Eric Maillaud said he has still found no motive for the murders of Iraqi-born engineer Saad al-Hilli together with his wife, mother-in-law and a French cyclist near lake Annecy in September.

But although investigators are keeping all lines of inquiry open, they have moved away from initial suspicions that the answer lies in a family dispute between Mr al-Hilli and his brother Zaid.

Mr Maillaud, Annecy's chief prosecutor who is leading the case, told the BBC: "Without doubt we are looking for someone who has killed before, someone who puts no value on human life.

"We are not sure whether that means it's a professional hit but if it was done on a contract it was very badly done.

"We are looking for unbalanced people - capable of extreme violence," he added.

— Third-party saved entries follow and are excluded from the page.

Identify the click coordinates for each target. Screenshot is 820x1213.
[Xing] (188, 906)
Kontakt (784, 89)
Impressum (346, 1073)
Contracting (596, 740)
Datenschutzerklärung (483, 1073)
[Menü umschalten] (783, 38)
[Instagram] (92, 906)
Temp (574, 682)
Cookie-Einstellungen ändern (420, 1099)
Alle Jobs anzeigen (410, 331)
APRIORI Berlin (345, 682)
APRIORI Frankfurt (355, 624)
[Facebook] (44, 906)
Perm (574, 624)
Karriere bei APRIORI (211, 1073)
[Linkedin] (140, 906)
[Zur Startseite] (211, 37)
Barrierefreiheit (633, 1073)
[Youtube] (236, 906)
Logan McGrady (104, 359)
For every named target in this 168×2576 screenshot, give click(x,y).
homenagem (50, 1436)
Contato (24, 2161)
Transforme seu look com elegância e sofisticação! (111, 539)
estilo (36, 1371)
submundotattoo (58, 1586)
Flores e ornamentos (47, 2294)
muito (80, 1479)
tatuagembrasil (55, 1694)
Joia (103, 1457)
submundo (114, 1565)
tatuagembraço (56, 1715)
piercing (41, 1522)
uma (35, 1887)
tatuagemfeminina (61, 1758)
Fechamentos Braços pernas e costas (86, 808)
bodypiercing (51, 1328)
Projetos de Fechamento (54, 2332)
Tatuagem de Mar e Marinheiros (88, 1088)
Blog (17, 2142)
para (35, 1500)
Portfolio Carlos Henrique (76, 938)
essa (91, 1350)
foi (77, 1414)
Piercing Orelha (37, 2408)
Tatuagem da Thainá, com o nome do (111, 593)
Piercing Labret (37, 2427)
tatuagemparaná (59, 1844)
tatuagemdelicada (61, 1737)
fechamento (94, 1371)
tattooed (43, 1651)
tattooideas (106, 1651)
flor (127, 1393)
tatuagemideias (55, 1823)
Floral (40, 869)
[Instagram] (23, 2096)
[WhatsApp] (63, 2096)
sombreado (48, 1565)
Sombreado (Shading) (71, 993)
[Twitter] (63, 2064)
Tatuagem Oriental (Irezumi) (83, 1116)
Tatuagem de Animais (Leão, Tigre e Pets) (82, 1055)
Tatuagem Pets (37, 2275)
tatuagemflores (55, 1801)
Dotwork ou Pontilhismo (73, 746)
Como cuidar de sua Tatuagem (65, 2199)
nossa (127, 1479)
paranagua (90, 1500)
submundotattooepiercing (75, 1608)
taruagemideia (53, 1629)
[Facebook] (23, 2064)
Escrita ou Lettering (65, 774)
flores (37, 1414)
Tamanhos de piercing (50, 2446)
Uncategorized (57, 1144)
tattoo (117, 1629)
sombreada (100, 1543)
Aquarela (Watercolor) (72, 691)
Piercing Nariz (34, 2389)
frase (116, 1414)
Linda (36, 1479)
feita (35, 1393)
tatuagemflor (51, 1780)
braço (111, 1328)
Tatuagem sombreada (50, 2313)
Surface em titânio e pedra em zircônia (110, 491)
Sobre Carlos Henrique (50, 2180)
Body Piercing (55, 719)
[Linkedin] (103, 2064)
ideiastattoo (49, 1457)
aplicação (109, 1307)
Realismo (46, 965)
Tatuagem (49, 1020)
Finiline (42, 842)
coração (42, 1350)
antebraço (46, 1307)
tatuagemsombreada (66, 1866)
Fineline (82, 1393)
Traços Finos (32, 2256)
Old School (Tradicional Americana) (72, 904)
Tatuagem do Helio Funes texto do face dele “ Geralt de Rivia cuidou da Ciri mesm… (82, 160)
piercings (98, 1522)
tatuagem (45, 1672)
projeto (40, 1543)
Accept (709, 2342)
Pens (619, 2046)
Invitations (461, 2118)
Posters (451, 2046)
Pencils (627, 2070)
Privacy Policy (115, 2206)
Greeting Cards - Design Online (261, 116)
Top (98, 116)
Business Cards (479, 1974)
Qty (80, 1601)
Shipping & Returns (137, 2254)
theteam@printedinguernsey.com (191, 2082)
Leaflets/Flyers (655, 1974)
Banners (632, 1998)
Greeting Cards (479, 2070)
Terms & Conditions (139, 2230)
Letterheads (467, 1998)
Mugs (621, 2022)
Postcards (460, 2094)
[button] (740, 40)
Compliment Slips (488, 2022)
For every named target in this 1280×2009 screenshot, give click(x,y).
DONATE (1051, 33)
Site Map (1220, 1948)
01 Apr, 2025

"People who have access to weapons - hunters, collectors, shooting club members, some of whom could have had psychiatric problems.

"We are searching a huge area stretching into Switzerland and Italy - and that includes a large number of people."

Mr al-Hilli's family have expressed their anger at being investigated for the killings, with his brother strongly denying a spat over their father's inheritance had anything to with the deaths.

But Mr Maillaud said it was the "first obligation of any inquiry to eliminate the immediate family".

Engineer Mr al-Hilli, 50, of Claygate, Surrey, and his dentist wife Iqbal, 47, were brutally murdered along with her mother Suhaila Al-Allaf, 74, and cyclist Sylvain Mollier, 45, in the horrifying gun attack in woodland near the village of Chevaline on September 5.

The al-Hilli's four-year-old daughter Zeena lay undiscovered under her mother's corpse for eight hours after the shooting, while her seven-year-old sister Zainab was found with serious injures after being shot and beaten.

About 100 police officers in Britain and France are investigating the murders in an investigation which spans France, Switzerland, Italy, the UK, Sweden and southern Spain, where Mr al-Hilli's father had an apartment.

In the interview, Mr Maillaud all but rejected recent speculation that Mr Mollier, who worked in the nuclear industry, was the killer's main target.

"We are 99 per cent sure he was nothing to do with it," he said.